-- Source passage --
** BEGIN **
But, I am lazy, it is Friday, and thus I am going to sweep this under the rug and ignore it. I will simply consider a simplified ODE as

$$\ddot z    + a\nabla f(z) +b\dot z  = 0 \qquad (\star)$$

and if $\alpha = \alpha_P$ and $\beta = \beta_P$ then

$$a = \frac{4}{(1-h\sqrt{\mu})^2} \overset{h\to 0}{\to} 4, \quad b = \frac{4}{(1+h\sqrt{\mu})^2}\overset{h\to 0}{\to} 4;$$

if $\alpha = \alpha_N$ and $\beta = \beta_N$ then

$$a = 1, \quad b = \frac{2\sqrt{\mu}}{1+h\sqrt{\mu}} \overset{h\to 0}{\to} 2\sqrt{\mu}.$$

I am now basing the derivations on what is presented in [4], which derives the $O(1/t^2)$ rate for continuous time PHB and NAG (along with many interesting generalizations). However, I am somewhat more interested in the $\mu$-strongly convex case, so I will slightly modify the Lyapanov function, to

$$\mathcal E(t) =\frac{1}{2} \|A(z-x^*)+B\dot z\|_2^2 + \frac{C}{2}\|z-x^*\|_2^2 + D (f(z)- f^*) $$

where $A$, $B$, $C$, and $D$ are nonnegative time-varying scalar parameters.  My basis for the extension of $\mathcal E$ is that it seems to better imitate the mixing behavior of quadratic estimate sequences when $\mu > 0$. (To show a $O(1/t^2)$ rate for $\mu = 0$, take $A = B = 1$, $C = 0$.) Now, the goal is to show that $\dot {\mathcal E} \leq 0$ to show it is nonincreasing, and use this to conclude

$$D(t) (f(z)-f^*) \leq \mathcal E(t) \leq \mathcal E(0) \; \Rightarrow \; f(z)-f^* \leq \frac{\mathcal E(0)}{D(t)}$$

which isolates the rate of decay of $f(z(t))-f^*$ to the decay rate of $1/D(t)$. (Note the extreme similarity to the technique in the previous post!)
** END **
-- Objective 1 --
Reproduce the passage on convergence rates word for word, from "where $A$, $B$, $C$, and" up to and including "the previous post!)".
-- Objective 2 --
In the entries, update the lines from the line with "You are a computer-use agent." up to and including the line with "tap(609, 155)" by replacing "agent" with "assistant" and changing nothing else. Return only those lines, without the pictures.
The passage on convergence rates and the entries are separate, unrelated material.

-- Available data --
** BEGIN **
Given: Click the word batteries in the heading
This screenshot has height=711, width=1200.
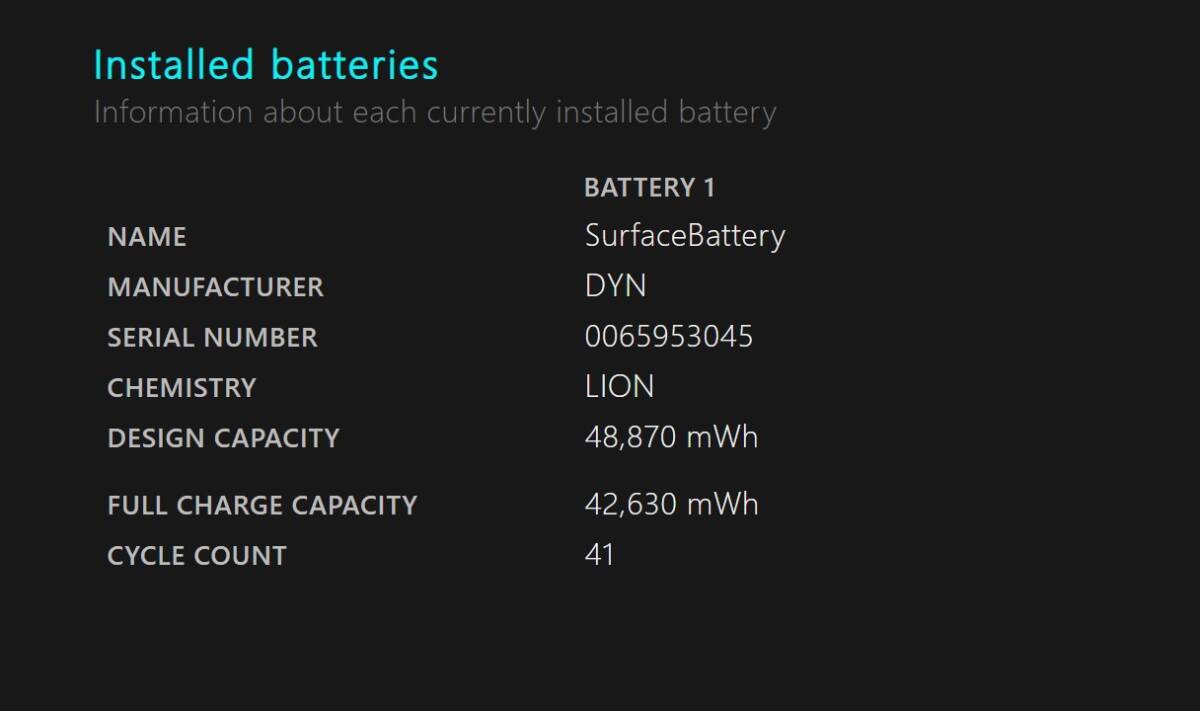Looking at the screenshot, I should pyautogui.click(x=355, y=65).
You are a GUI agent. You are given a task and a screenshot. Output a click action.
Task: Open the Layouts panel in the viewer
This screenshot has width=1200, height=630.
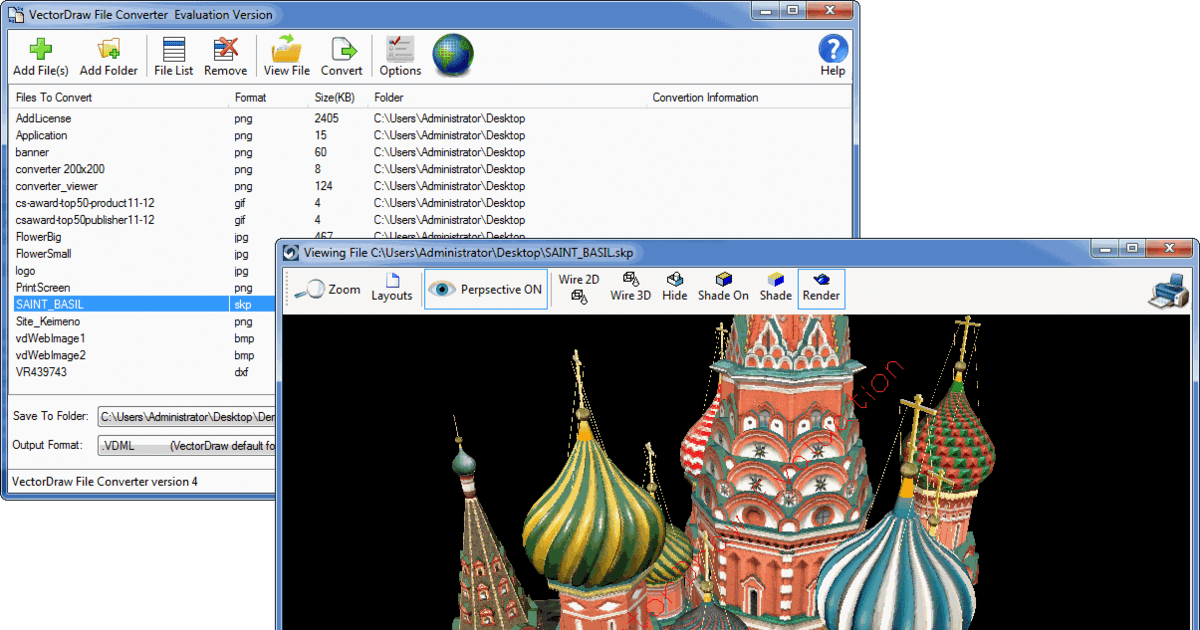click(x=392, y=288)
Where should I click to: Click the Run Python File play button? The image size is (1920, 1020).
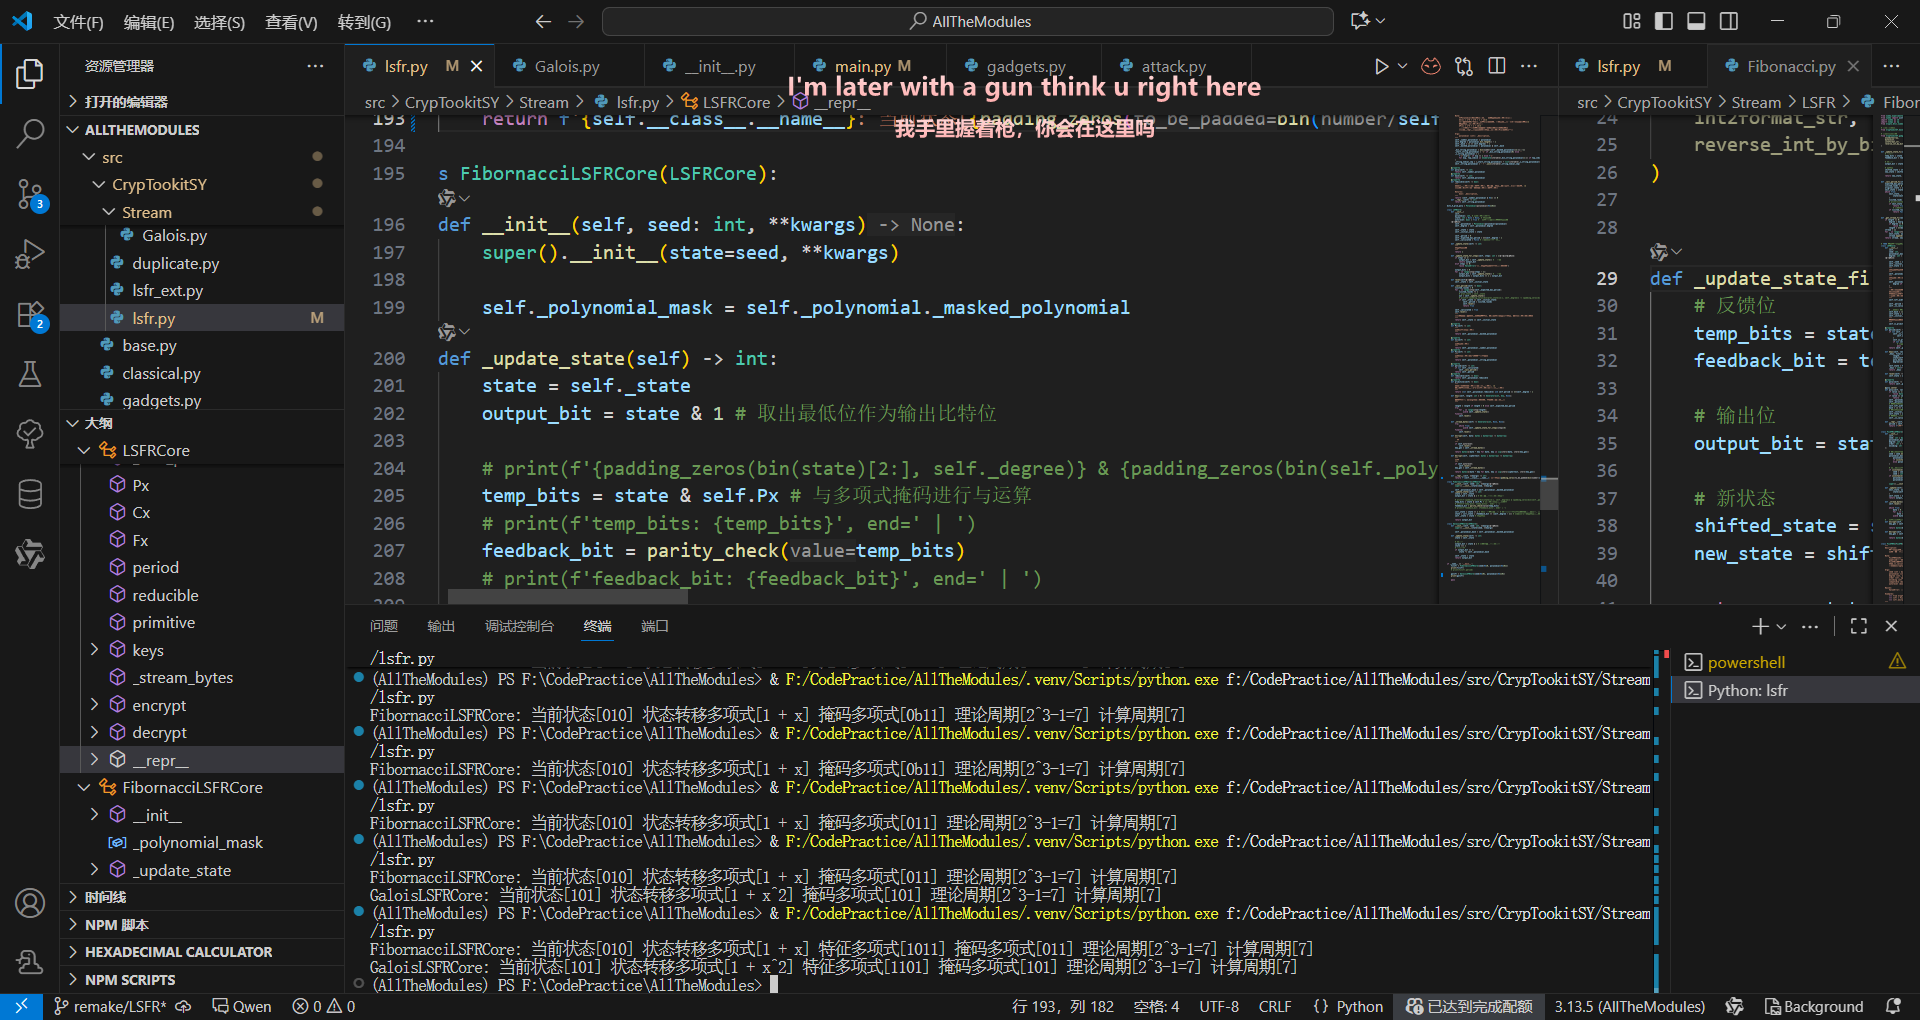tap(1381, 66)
** END **
** BEGIN **
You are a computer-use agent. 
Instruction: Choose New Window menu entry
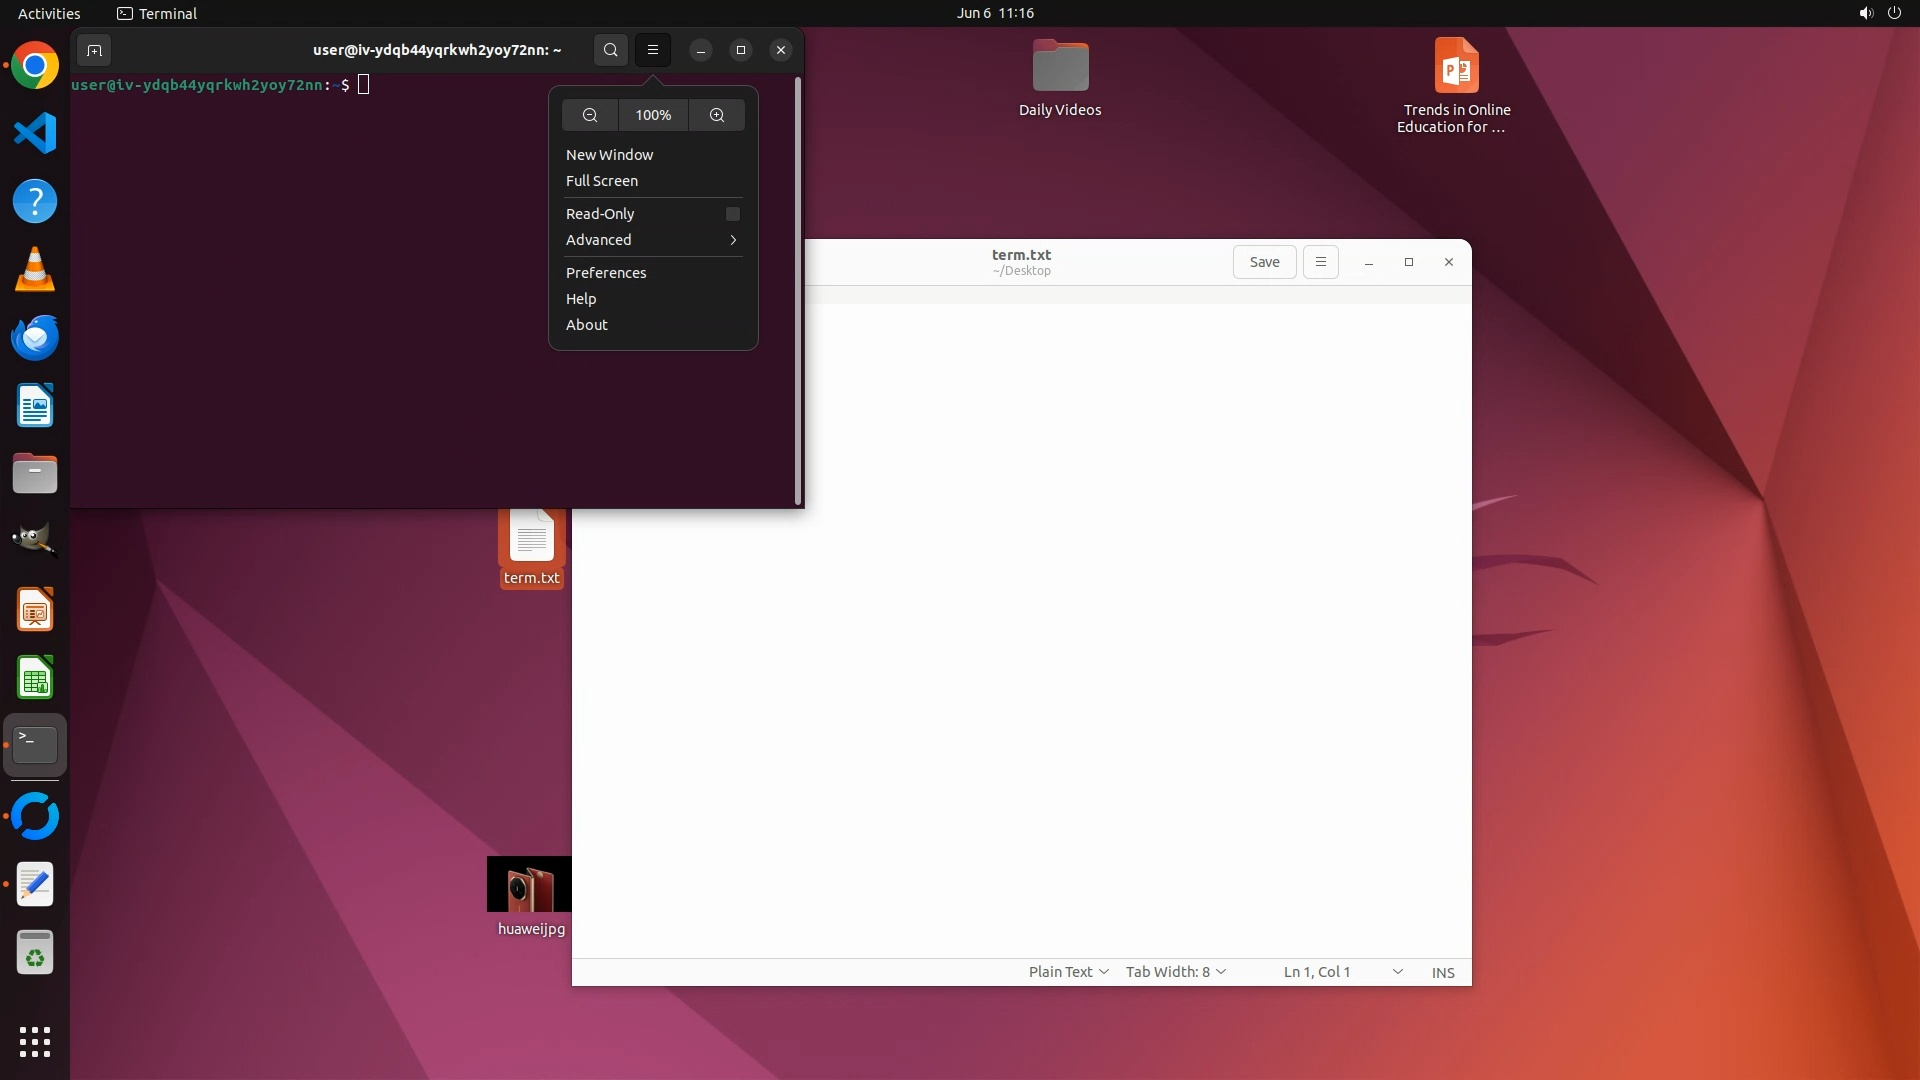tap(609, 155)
** END **
-- Final answer 1 --
where $A$, $B$, $C$, and $D$ are nonnegative time-varying scalar parameters.  My basis for the extension of $\mathcal E$ is that it seems to better imitate the mixing behavior of quadratic estimate sequences when $\mu > 0$. (To show a $O(1/t^2)$ rate for $\mu = 0$, take $A = B = 1$, $C = 0$.) Now, the goal is to show that $\dot {\mathcal E} \leq 0$ to show it is nonincreasing, and use this to conclude

$$D(t) (f(z)-f^*) \leq \mathcal E(t) \leq \mathcal E(0) \; \Rightarrow \; f(z)-f^* \leq \frac{\mathcal E(0)}{D(t)}$$

which isolates the rate of decay of $f(z(t))-f^*$ to the decay rate of $1/D(t)$. (Note the extreme similarity to the technique in the previous post!)

-- Final answer 2 --
You are a computer-use assistant. 
Instruction: Choose New Window menu entry
tap(609, 155)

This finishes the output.